Enterprise topic design therefore must align ownership, naming, retention, and schema evolution. Confluent’s schema evolution documentation provides compatibility mechanisms that should be integrated into topic design—because a topic without compatibility governance becomes a breaking-change surface. EA governance checklist
- Domain-aligned naming and ownership model
- Retention classes and replay expectations
- Partitioning strategy considerations
- Governance: compatibility modes and change review
- Pitfalls and anti-patterns
Topic taxonomy: three categories every enterprise needs
A well-designed topic taxonomy is the foundation of a governable Kafka platform. Without it, topics proliferate chaotically — developers create topics ad-hoc, naming conventions diverge, and nobody knows what data flows where. The taxonomy organizes topics into three categories with distinct governance rules. ArchiMate modeling standards
Domain event topics carry business-meaningful events: payments.transaction.authorized, orders.item.shipped, customers.profile.updated. Naming convention: domain.entity.action. These are the most valuable topics — they represent the real-time pulse of the business. Governance: owned by the domain team, schema-registered, backward-compatible evolution required.
Integration topics bridge Kafka with external systems: legacy.erp.sync.daily (batch sync from legacy ERP), partner.feed.inbound (partner data feeds), cdc.database.changes (Change Data Capture from operational databases). Naming convention: source.system.purpose. Governance: owned by the integration team, often carrying raw data that requires transformation before consumption.
Operational topics serve platform-internal purposes: audit.log.all-events (compliance audit trail), retry.dlq.payments (dead letter queue for failed payment processing), internal.metrics.pipeline (platform telemetry). Naming convention: purpose.scope.detail. Governance: owned by the platform team, not exposed to domain consumers.
Topic lifecycle management
Topics have a lifecycle: Proposed → Approved → Active → Deprecated → Archived. New topics require a design review that checks: naming compliance, schema registration, partition count justification, retention policy, and consumer access list. This prevents the "wild west" of uncontrolled topic creation that plagues unmanaged Kafka deployments.
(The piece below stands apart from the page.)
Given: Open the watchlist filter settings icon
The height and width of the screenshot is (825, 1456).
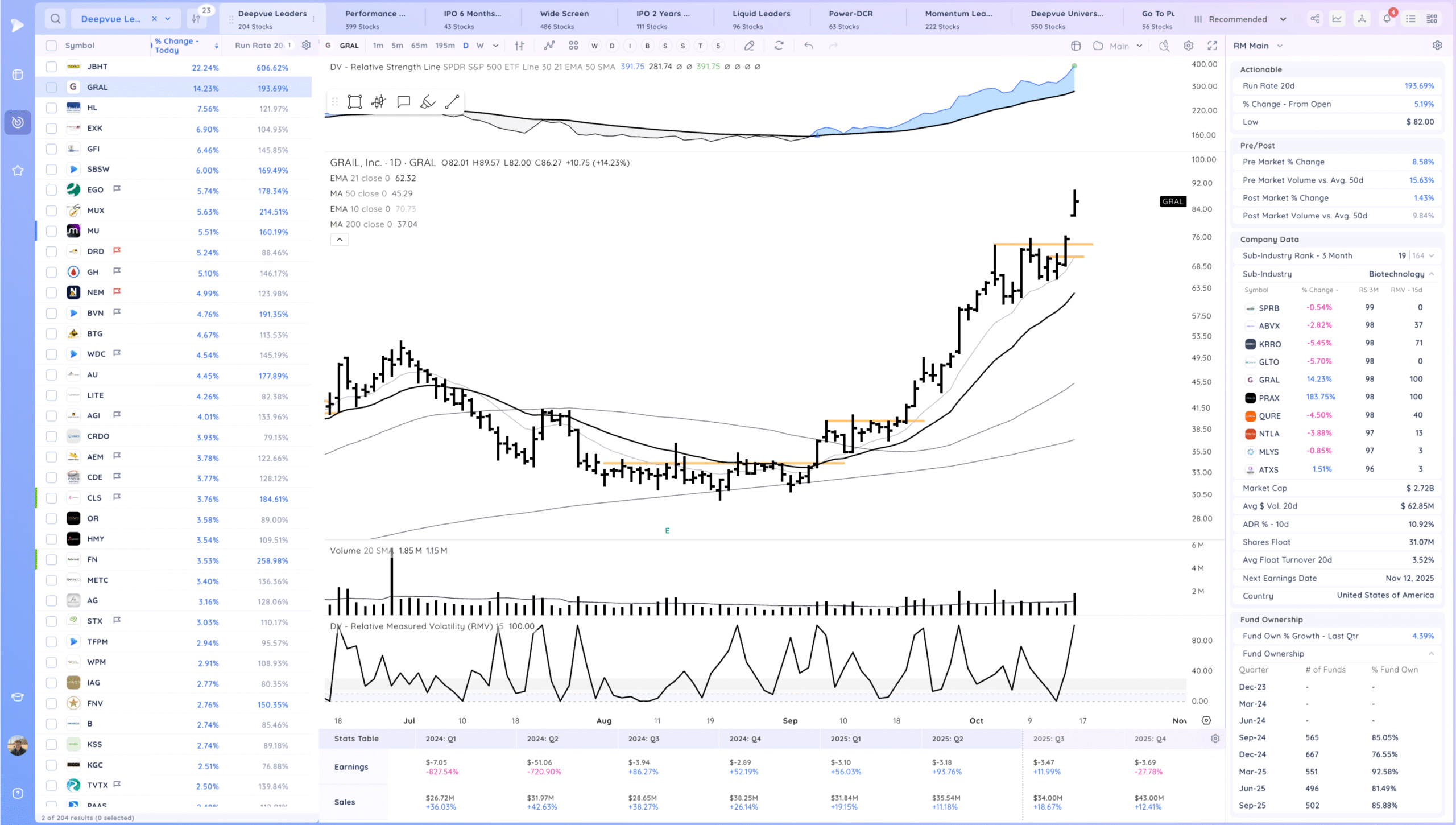Looking at the screenshot, I should click(x=196, y=19).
Partition strategy by throughput tier
Partition count is the most consequential Kafka design decision because it cannot be reduced after creation (only increased). Too few partitions limits consumer parallelism and throughput. Too many creates overhead in metadata management, leader elections, and end-to-end latency. The right number depends on the throughput tier.
Low volume (under 1K messages/sec): Three partitions provide sufficient parallelism for a single consumer group. Standard retention (7 days) is appropriate. Most enterprise topics fall into this tier — not every event stream is high-throughput. Resist the temptation to over-partition: 50 partitions for a 10-message-per-second topic wastes broker resources.
Medium volume (1K–10K messages/sec): Six to twelve partitions enable multiple consumer instances to process in parallel. Consider log compaction for topics that represent current state (customer profiles, account balances) rather than event history. Multiple consumer groups are common at this tier — the same events feed analytics, search indexing, and downstream services.
High volume (10K–100K messages/sec): Twelve to thirty partitions, potentially on dedicated brokers to prevent resource contention with lower-volume topics. Tiered storage moves older data to object storage (S3) to reduce broker disk pressure. At this tier, partition key design is critical — a poorly chosen key creates hot partitions that bottleneck the entire topic.
Ultra volume (over 100K messages/sec): Thirty to a hundred partitions on a dedicated Kafka cluster. Custom tuning of batch size, linger time, buffer memory, and compression is required. At this scale, the platform team should be involved in topic design — a misconfiguration can cascade into cluster-wide performance degradation.
Topic naming governance
Topic names are the primary discovery mechanism in Kafka. Without naming governance, developers create topics like myservice-events, test_payments, and data-feed-v2 — names that tell nothing about domain ownership, data content, or intended use.
Enforce a naming convention through pre-creation hooks: {domain}.{entity}.{action} for domain events (e.g., payments.transaction.authorized), {source}.{system}.{purpose} for integration topics (e.g., legacy.erp.sync-daily), and {function}.{scope}.{detail} for operational topics (e.g., audit.log.all-events). Every topic name should be self-documenting — an architect looking at the topic list should understand the domain landscape without reading documentation.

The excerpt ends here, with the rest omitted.